Out of China: A marriage of East and West

PEKING - Springtime in China, and a busy month for weddings. On 8 May, traditionally a lucky day, because in Chinese the date sounds a bit like 'I am getting wealthy', some 4,000 couples tied the knot in Changchun, the capital of Jilin province. The China Youth Daily said the wedding-garment factory had been working overtime for the previous fortnight.

On 18 May ('I will get wealthy') there was a similar run on the services of The Purple House wedding centre, situated in a small lane off the busy Wangfujing shopping street in Peking. 'Eleven couples wanted that day. From 9am to 6pm, it was just one after another. We had to have a strict time limit on each ceremony,' said Zhang Fuyi, the general manager.

The Purple House is where romantic myth is turned into reality for hundreds of Peking's better-off young couples. The original wedding-service company of the same name was opened in 1934 - and closed 19 years later, when extravagant weddings were deemed un-socialist. Now that changing socialist mores have made it acceptable again, the lavish marriages are a booming industry. Since the Purple House was reborn four years ago, more than 1,500 couples have taken their vows in its first-floor ceremony room.

Before a couple can get married in China, they must first obtain permission from their work units. The legal registration of the marriage is then carried out at a government office, leaving complete freedom to decide how to celebrate the union. Some young couples who are living away from their home towns opt for a holiday and exchange their chosen marriage vows and rings alone in some scenic spot. Others arrange an informal gathering or picnic with their friends. For many families, however, the wedding celebrations concentrate on a banquet for large numbers of people. So far, pleas by the central government for families to limit the amount spent on lavish weddings have fallen on deaf ears.

The Purple House, owned by the Peking Textile Bureau, whose other business ventures these days include coal transportation and car spare parts, has evolved into a one-stop wedding shop for those who want a quasi-Western ceremony with Chinese characteristics. The ground-floor shop sells the outfits, rings, flowers, 'double happiness' decorations, and an array of wedding presents.

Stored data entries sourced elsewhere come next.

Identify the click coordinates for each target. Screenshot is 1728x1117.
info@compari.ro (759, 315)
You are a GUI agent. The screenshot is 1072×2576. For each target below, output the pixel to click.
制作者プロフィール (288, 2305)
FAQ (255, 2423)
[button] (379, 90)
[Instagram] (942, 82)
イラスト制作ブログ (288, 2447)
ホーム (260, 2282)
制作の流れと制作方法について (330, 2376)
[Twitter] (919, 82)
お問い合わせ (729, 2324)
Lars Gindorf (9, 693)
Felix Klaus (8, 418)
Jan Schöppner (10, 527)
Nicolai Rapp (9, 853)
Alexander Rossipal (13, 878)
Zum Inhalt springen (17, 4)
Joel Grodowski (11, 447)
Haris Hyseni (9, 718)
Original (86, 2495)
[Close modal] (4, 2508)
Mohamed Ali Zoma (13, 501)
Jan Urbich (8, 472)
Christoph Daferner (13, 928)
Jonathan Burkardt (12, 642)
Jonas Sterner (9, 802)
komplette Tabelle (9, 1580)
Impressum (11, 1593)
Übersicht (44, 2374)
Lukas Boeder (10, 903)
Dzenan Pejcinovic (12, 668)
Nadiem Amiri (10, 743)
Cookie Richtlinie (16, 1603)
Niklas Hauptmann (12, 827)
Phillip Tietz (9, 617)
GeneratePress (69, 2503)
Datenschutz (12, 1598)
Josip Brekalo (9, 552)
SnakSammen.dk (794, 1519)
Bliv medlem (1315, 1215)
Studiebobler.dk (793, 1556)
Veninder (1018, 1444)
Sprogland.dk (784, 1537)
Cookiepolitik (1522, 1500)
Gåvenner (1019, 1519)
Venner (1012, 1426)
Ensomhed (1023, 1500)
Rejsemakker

Upstairs, the modern Chinese wedding these days features a bride got up in a fairytale fantasy of white satin, organza and netting. 'I think wearing the Western-style dress has become very fashionable in Peking. The old-style traditional costume is not comfortable; it does not comply with current society now,' said Mr Zhang. The dress is usually rented; the Purple House has more than 100 to choose from, including imported models from Taiwan, Japan and Hong Kong.

Instead of a vicar or government cadre, the ceremony is conducted by a master of ceremonies.

All up, the affair costs on average around 6,000 yuan (pounds 500), about twice the average annual urban income, if you believe the official statistics.

For those young couples who cannot afford such a spread, or who are not from Peking, the Purple House provides a 'photos-only' wedding ceremony.

Collective weddings also remain popular. In February 1991, Mr Zhang arranged a wedding for 100 couples in the Great Hall of the People. Other mass ceremonies have taken place at Tiananmen, the Summer Palace, and at the Great Wall.

While weddings become more theatrical again, the past two years in China has also seen the number of divorces soar: last year more than 900,000 couples went their separate ways.